We start by creating a simple channel and the two methods that will hold on to each of the two ends of the channel (writer and reader). The Run method is invoked and returns a set of 100 Tasks which we’ll wait for and upon completion, notify the read end with a call to Complete().

Using Parallel.For @ 4

Next we’ll set up Parallel.For with a MaxDegreeOfParallelism of 4:

// Using Parallel.For with concurrency of 4
await InstrumentedRun("Parallel.For @ 4", () => {
  Parallel.For(0, 100,
    new ParallelOptions { MaxDegreeOfParallelism = 4 },
    index => {
      Thread.Sleep(workload[index].Delay); // ⭐️ Simulate work
    }
  );

  return Task.CompletedTask;
});

Note that Parallel.For does not support async/await so we simply use Thread.Sleep here to suspend the current thread for the configured delay.

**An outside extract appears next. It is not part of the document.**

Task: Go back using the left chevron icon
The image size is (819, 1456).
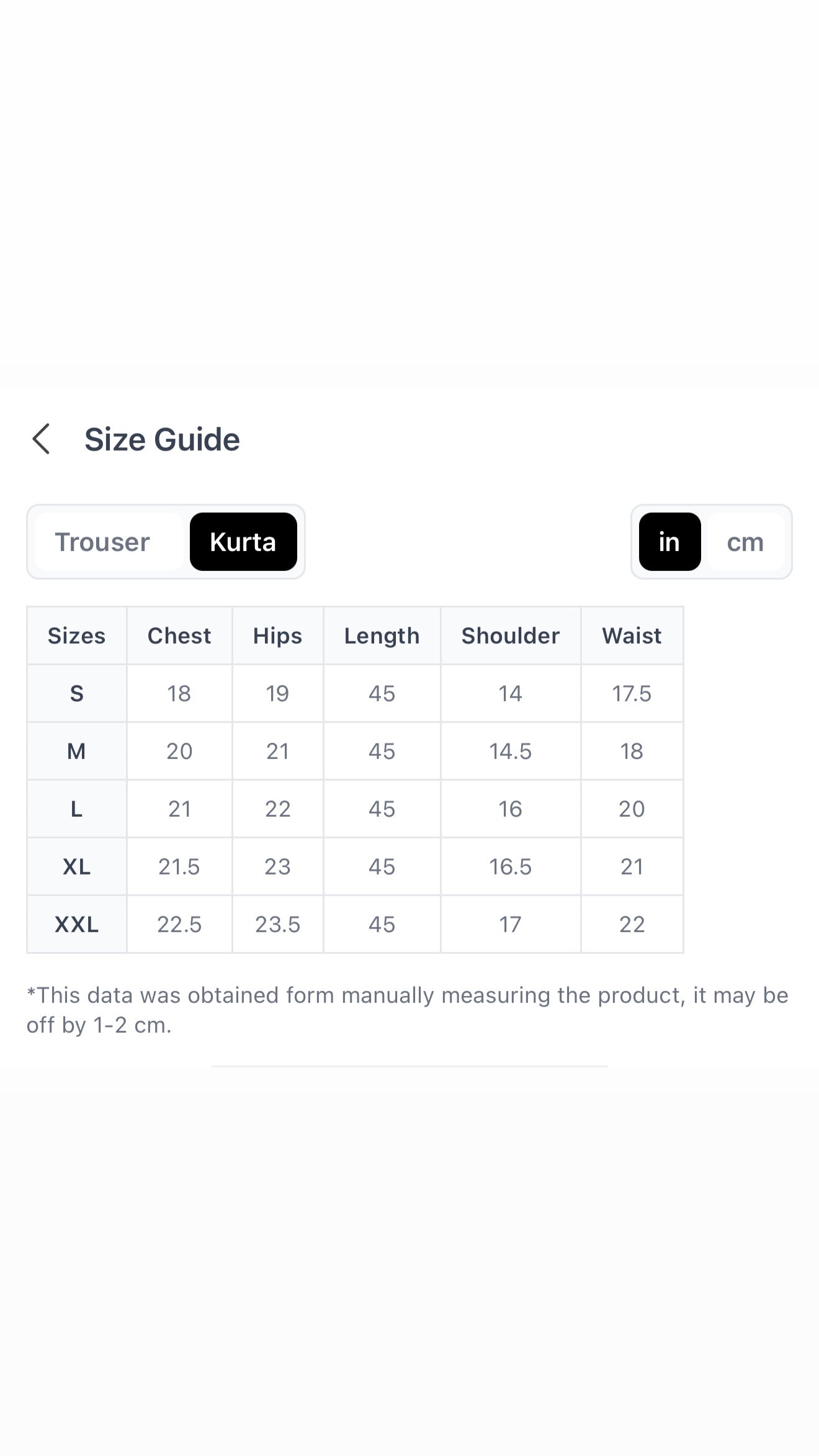Action: point(41,439)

Using Parallel.ForEachAsync @ 4

Next, we’ll use an async version with Parallel.ForEachAsync:

// Using Parallel.ForEachAsync with concurrency of 4
await InstrumentedRun("Parallel.ForEachAsync @ 4", async () =>
  await Parallel.ForEachAsync(workload,
    new ParallelOptions { MaxDegreeOfParallelism = 4 },
    async (item, cancel) => {
      await Task.Delay(item.Delay, cancel); // ⭐️ Simulate work
    }
  )
);

Using Parallel.ForEachAsync @ 40

Then we’ll try with the parallelism set to 40:

// Using Parallel.ForEachAsync with concurrency of 40
await InstrumentedRun("Parallel.ForEachAsync @ 40", async () =>
  await Parallel.ForEachAsync(workload,
    new ParallelOptions { MaxDegreeOfParallelism = 40 },
    async (item, cancel) => {
      await Task.Delay(item.Delay, cancel); // ⭐️ Simulate work
    }
  )
);

Using Parallel.ForEachAsync with Defaults

And finally, we’ll try with the defaults:

// Using Parallel.ForEachAsync with concurrency unset
await InstrumentedRun("Parallel.ForEachAsync (Default)", async () =>
  await Parallel.ForEachAsync(workload, async (item, cancel) => {
    await Task.Delay(item.Delay, cancel); // ⭐️ Simulate work
  })
);

Let’s take a look at the results and analysis:


Results

Each run will be a bit different since the initialization of the workload is random. Here’s the output from one run:

Perf

Is this what you expected?

If not, then you may want to consider whether TPL or STC is the better concurrency paradigm to use if you’re after raw performance (unless you really know how to tune your MaxDegreeOfParallelism).

The STC implementation is almost 12x faster than the TPL implementation at 4 degrees of parallelism. Of course, intuitively, this makes sense: since only 4 tasks can be executing at once with MaxDegreeOfParallelism set to 4, any I/O in the task will cause queuing of the remaining 96 tasks. On the other hand, the STC implementation immediately executes the full workload until each task hits I/O.

Even at 40 degrees of parallelism, the TPL implementation is necessarily slower than the STC implementation. Since we have a total of 100 tasks to process, it means that after the first 40 enter a wait state, the remaining 60 are going to be queued. The STC implementation effectively executes all 100 tasks until they reach a waiting state.

What may be a bit surprising is the thread count: it never rises above 19. As the name “Task Parallel Library” suggests, it is in fact processing tasks using the process thread pool and even if we set the MaxDegreeOfParallelism to 40, the process does not spawn the corresponding number of threads. In other words, it’s a concurrent-parallel hybrid.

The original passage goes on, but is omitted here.